In recent years, reinforcement learning algorithm to solve the problem of path optimization and energy-saving driving strategy in complex traffic environment has gradually increased. Chen[10] proposed a deep reinforcement learning method for end-to-end automatic driving, which achieved good results in complex urban driving scenes by introducing the sequential potential environment model. Saxena[11] successfully introduced a driving benchmark in dense traffic by modeling with deep reinforcement learning and implementing a continuous control strategy for the action space of autonomous vehicles. Feng Yao [12] proposed a lane changing trajectory planning method for intelligent connected vehicles based on deep reinforcement learning, which improved the safety and efficiency of intelligent connected vehicles and reduced fuel consumption. Jiang Han [13] established the CAV driving energy consumption model by constructing the state space of the reinforcement learning framework, trained the algorithm model with the deep certainty strategy, and verified the feasibility of the algorithm. Guo[14] designed a deep deterministic strategy gradient (DDPG) algorithm, which enables controlled vehicles to learn a perfect longitudinal fuel saving strategy and perform appropriate lane changing operations at an appropriate time to avoid Lane congestion. Zeng Xiaoqing [15] optimized the energy-saving driving model through reinforcement learning algorithm Q-learning. Some reinforcement learning algorithms have high complexity, large amount of calculation, and the Q value is overestimated.

To sum up, based on the disadvantages of the traditional energy-saving strategy and the existing reinforcement learning algorithm does not fit, the application framework of energy-saving driving strategy on the road with frequent traffic flow changes is constructed for the mixed traffic flow. A hybrid traffic flow driving model for the Internet of vehicles is established, and the d3qn deep reinforcement learning algorithm is used to optimize the energy-saving driving model. Finally, the effectiveness of the energy-saving driving strategy is verified by simulation, and the fluctuation of traffic flow in frequency varying sections is greatly reduced.

2. Analysis of Mixed Traffic Flow Driving Scenarios

2.1. Analysis of Energy Saving Driving Strategies

In the upstream functional area of a signal controlled intersection, vehicles need to make lane selection in advance to match downstream turning requirements. In this dynamic process, the lane change decision of manually driven vehicles highly depends on the individual cognitive ability, risk preference, and environmental perception level of the driver. This highly subjective and heterogeneous decision-making mechanism is prone to frequent and non collaborative lane changing behaviors, significantly exacerbating traffic flow disturbances and potentially leading to a decrease in local traffic efficiency or even potential conflict risks.
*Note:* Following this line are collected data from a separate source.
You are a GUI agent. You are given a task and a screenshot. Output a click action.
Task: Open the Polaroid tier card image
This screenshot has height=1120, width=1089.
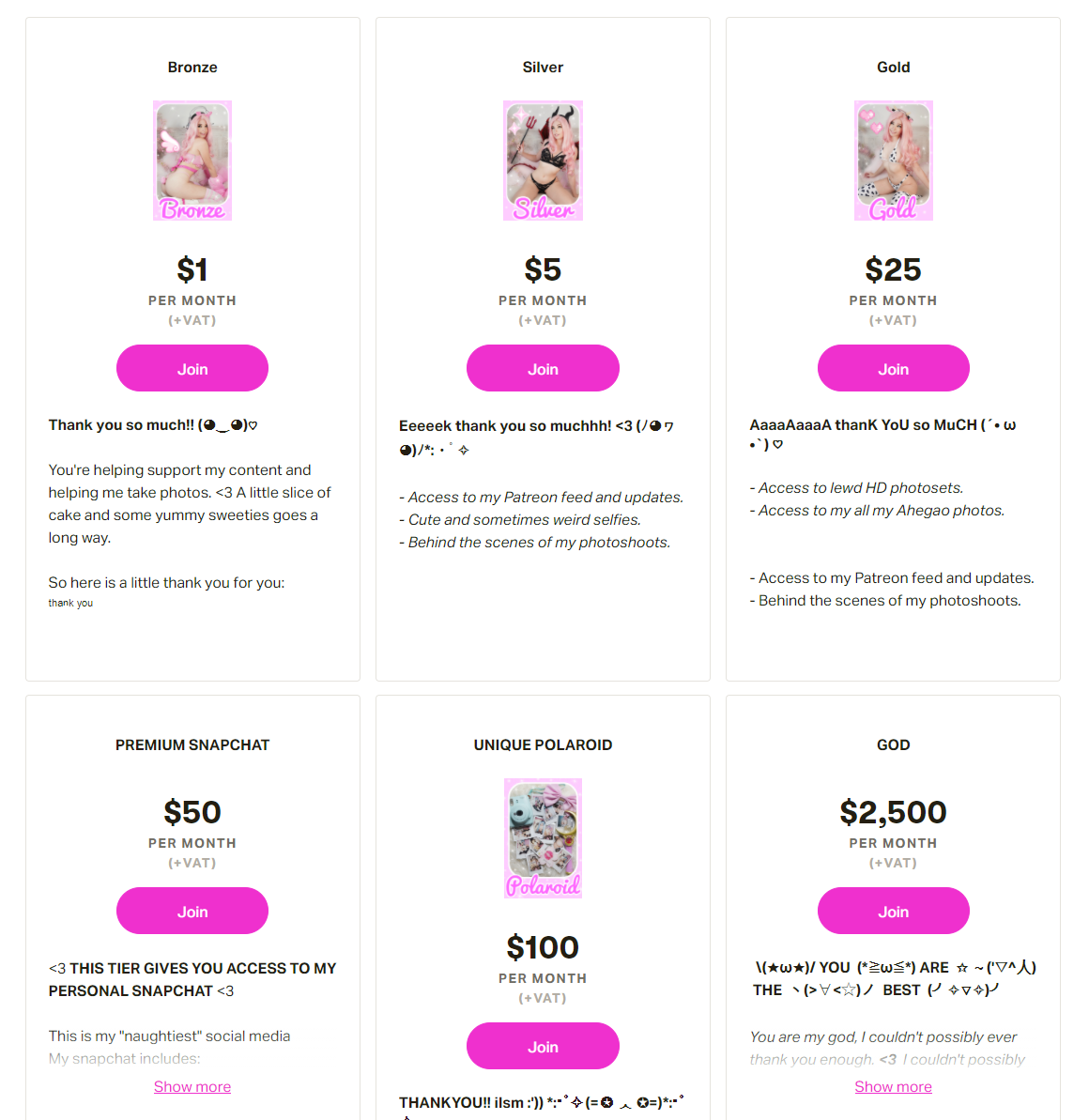(x=543, y=838)
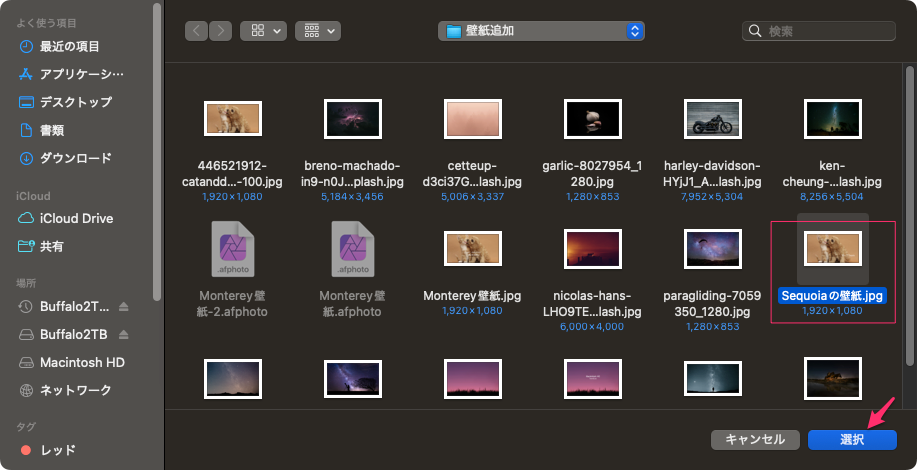Click the back navigation arrow
This screenshot has height=470, width=917.
(x=196, y=31)
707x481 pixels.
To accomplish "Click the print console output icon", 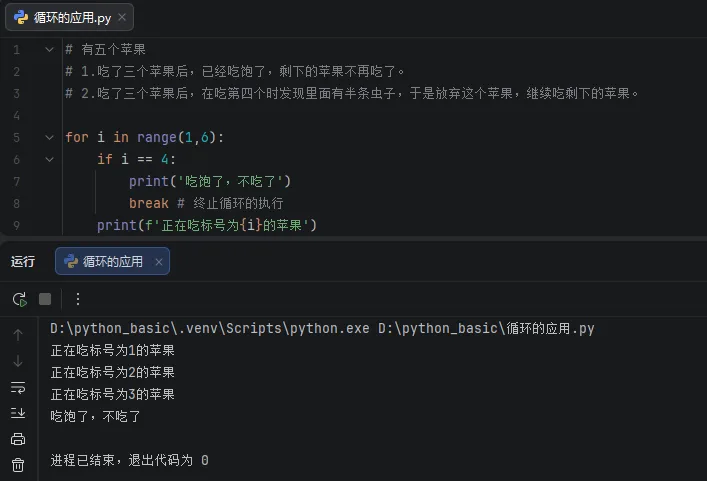I will point(18,439).
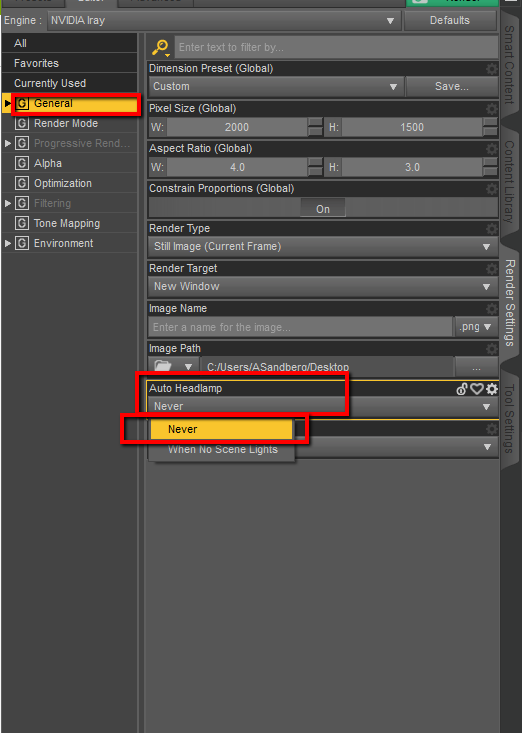Click the Pixel Size width slider

tap(237, 127)
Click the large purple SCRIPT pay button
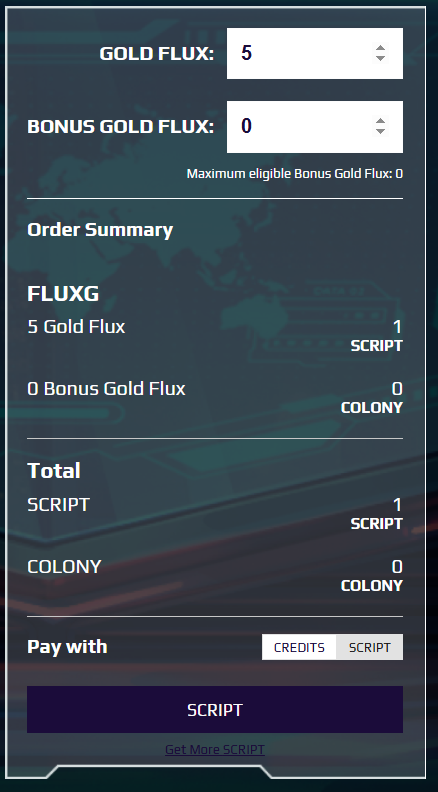This screenshot has height=792, width=438. 215,709
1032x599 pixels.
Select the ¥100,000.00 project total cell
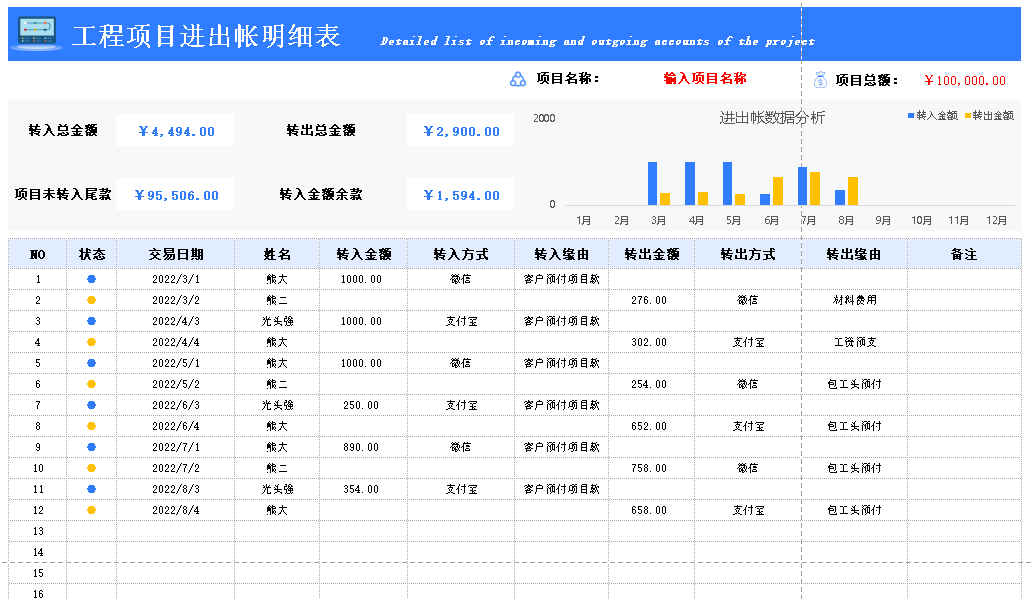tap(964, 81)
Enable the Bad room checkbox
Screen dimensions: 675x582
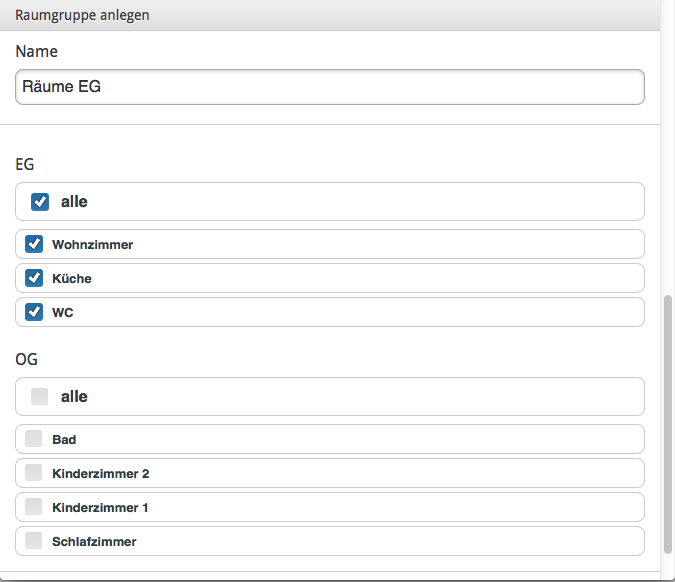pos(34,439)
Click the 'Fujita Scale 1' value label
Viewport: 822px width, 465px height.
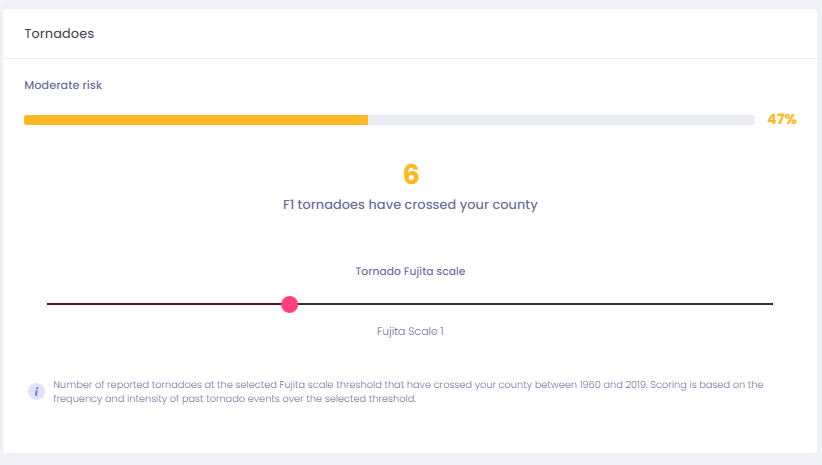(410, 331)
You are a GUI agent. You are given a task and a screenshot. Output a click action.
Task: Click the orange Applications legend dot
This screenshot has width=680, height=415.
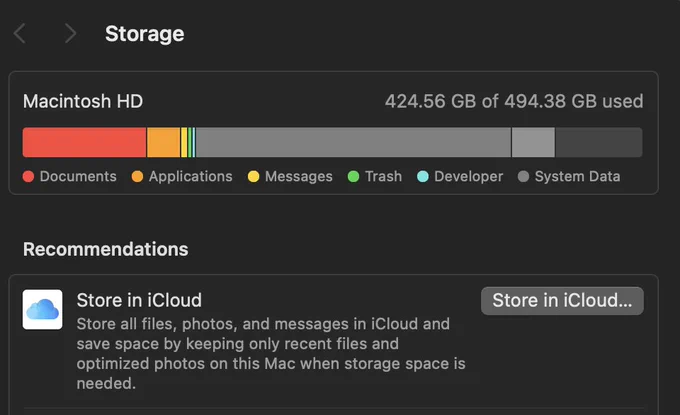tap(137, 176)
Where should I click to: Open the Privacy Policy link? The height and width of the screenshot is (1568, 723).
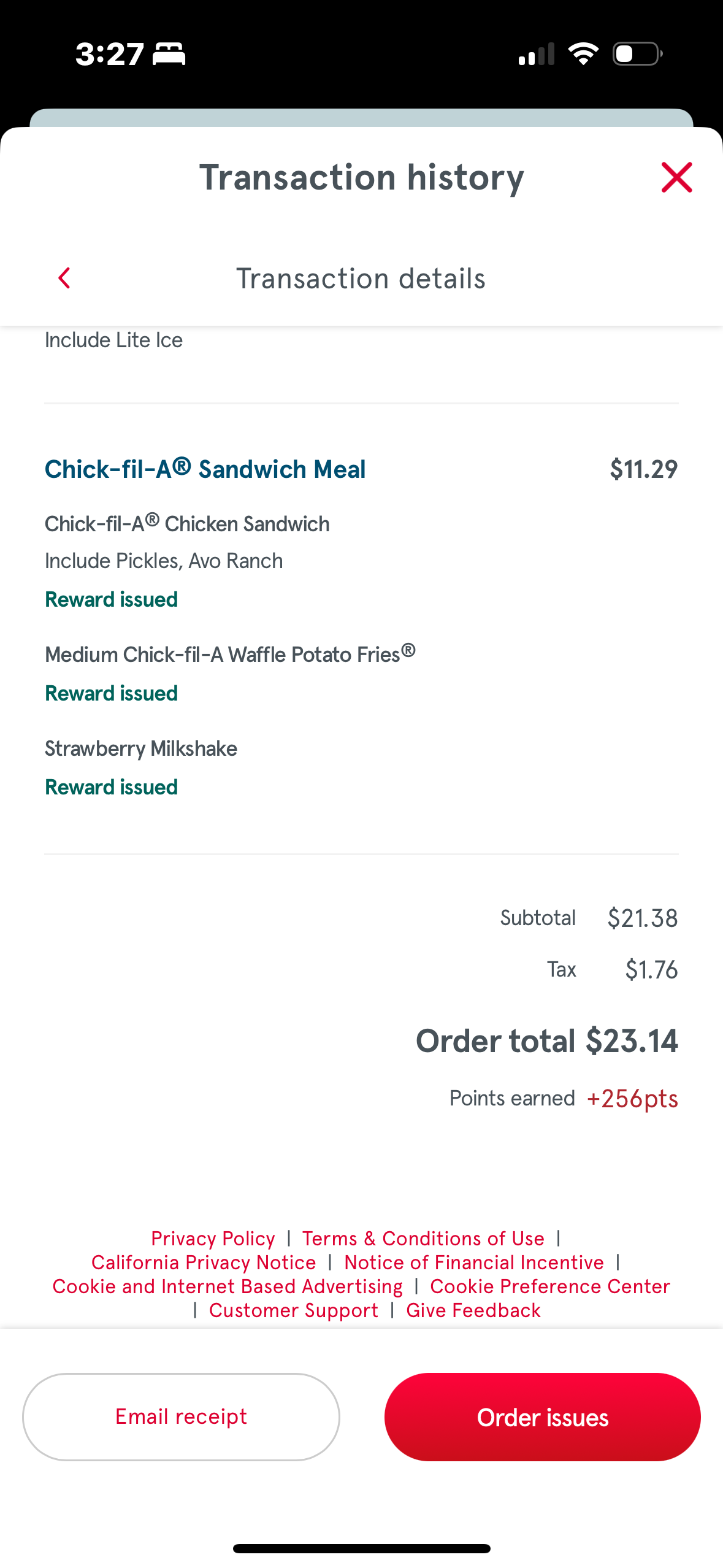[213, 1239]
In contrast, networked autonomous vehicles operate in a vehicle road collaborative environment. It relies on the vehicle networking platform to transmit high-precision, low latency real-time traffic information, including but not limited to signal phase and timing, road geometry topology, surrounding vehicle status, and global traffic situation. Based on these multi-source heterogeneous data, the collaborative decision-making module of CAVs can generate globally or locally optimal lane changing strategies, thereby achieving collaborative optimization of path planning and lane keeping/changing.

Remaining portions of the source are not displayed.